I was playing reporter on the fly with a short window. I am convinced that the general outline of the story one guy told me could stand for lots of others in the room. Most veterans – certainly prior to their service – come from the non-college educated working class. I passed for gentry in this crowd. The vet I talked with grew up in an old mill town where his forebears had migrated from Quebec Province a few generations back. He was a senior in high school in the waning sixties when he got his draft notice. After graduation he enlisted in the Air Force, and was trained as a combat engineer. By 1969 he was laying steel mats for landing strips all over Vietnam. He didn’t want to be there, he said. He was in a bad state of mind. His girlfriend had broken up with him just before he went in the service. He was 22, and on a base in the Delta he supervised a Vietnamese man he described as a peasant, about 70. He was amazed at how a man that age could perform such heavy labor. On one occasion he was invited to visit the man’s thatched home. It contained “a couple of plates, a couple of knives and forks, everything he needed.” That lesson wasn’t lost on him, he said. Still he “felt sorry” for the old papasan because “he had never known peace.” I asked him if the war was worth it, and he said no.
That’s not the message we would hear in this assembly. As a topic, the war can’t be completely ignored by its apologists at the Pentagon who manage the Vietnam War Commemorative franchise. But discussion can be limited, ideally dispensed with, by reinforcing a false historical judgment that panders to the sensibilities of select audiences of veterans, like, I’m assuming, those drawn to this event. Not that most read it or needed to be reminded, but, just in case, the official thinking on how Vietnam should be remembered was laid out explicitly in the printed program we’d been handed on entering the theater. If we lost the war – just saying – it’s not because “the U.S. was defeated in battle;” our defeat was “political,” not military. Unfairly, veterans were blamed for the loss, and when they came home, “treated poorly.”

========================

> **Task**
Can you extend the piece about the Vietnam veteran and the war commemoration, picking up right after its last sentence? You don't need the listing for anything here.

========================

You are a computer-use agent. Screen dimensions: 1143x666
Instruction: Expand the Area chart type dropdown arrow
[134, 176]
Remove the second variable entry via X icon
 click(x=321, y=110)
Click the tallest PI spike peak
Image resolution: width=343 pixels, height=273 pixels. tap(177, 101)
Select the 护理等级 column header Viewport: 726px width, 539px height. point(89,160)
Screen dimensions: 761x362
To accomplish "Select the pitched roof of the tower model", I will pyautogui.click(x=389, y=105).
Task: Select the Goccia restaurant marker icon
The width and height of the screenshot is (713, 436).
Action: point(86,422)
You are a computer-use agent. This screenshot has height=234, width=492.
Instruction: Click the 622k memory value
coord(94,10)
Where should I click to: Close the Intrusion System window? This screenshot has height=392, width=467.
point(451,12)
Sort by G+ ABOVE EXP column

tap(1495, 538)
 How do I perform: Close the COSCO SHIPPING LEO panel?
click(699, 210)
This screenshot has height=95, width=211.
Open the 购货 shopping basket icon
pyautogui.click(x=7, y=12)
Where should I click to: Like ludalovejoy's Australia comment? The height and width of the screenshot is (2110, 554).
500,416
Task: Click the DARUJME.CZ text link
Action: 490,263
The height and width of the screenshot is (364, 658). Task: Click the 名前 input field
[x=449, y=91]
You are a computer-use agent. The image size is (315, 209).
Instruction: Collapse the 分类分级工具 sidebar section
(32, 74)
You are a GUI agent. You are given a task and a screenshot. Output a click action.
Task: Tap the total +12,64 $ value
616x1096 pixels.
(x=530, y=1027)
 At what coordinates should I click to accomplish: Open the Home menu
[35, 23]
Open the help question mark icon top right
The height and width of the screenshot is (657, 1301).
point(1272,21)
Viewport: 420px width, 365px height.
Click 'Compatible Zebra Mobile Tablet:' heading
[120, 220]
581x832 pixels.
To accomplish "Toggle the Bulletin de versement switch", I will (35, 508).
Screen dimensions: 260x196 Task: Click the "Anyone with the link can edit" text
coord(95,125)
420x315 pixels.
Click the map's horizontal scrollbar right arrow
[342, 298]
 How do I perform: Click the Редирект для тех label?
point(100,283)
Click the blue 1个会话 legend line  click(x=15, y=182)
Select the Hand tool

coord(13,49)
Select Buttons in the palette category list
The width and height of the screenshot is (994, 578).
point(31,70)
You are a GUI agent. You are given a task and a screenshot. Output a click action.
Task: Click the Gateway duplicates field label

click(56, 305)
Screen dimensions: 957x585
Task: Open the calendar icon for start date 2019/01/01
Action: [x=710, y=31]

========================

> **Exercise result**
When the audience finally settled in the formal program began. The half dozen men in suits who’d been milling around the front of the hall now spoke in turn from the podium. The invocation came from a chaplain, said to be a former combat medic, who thanked the lord that we’d all been able “to serve America in a time of conflict.” He then ad-libbed a gushing aside in praise of the ranking dignitary who’d come to address us, Maine’s very own Tea Party governor, Paul LePage, whose face had been on high beam since the moment he’d arrived. Next the director of the Togus VA delivered, rapid fire, four or five different ways to thank us for our service, punctuated by as many god-bless-yous, then moved solemnly from the podium and intoned, “If you are able, stand, so we are able to thank you.” Applause all around.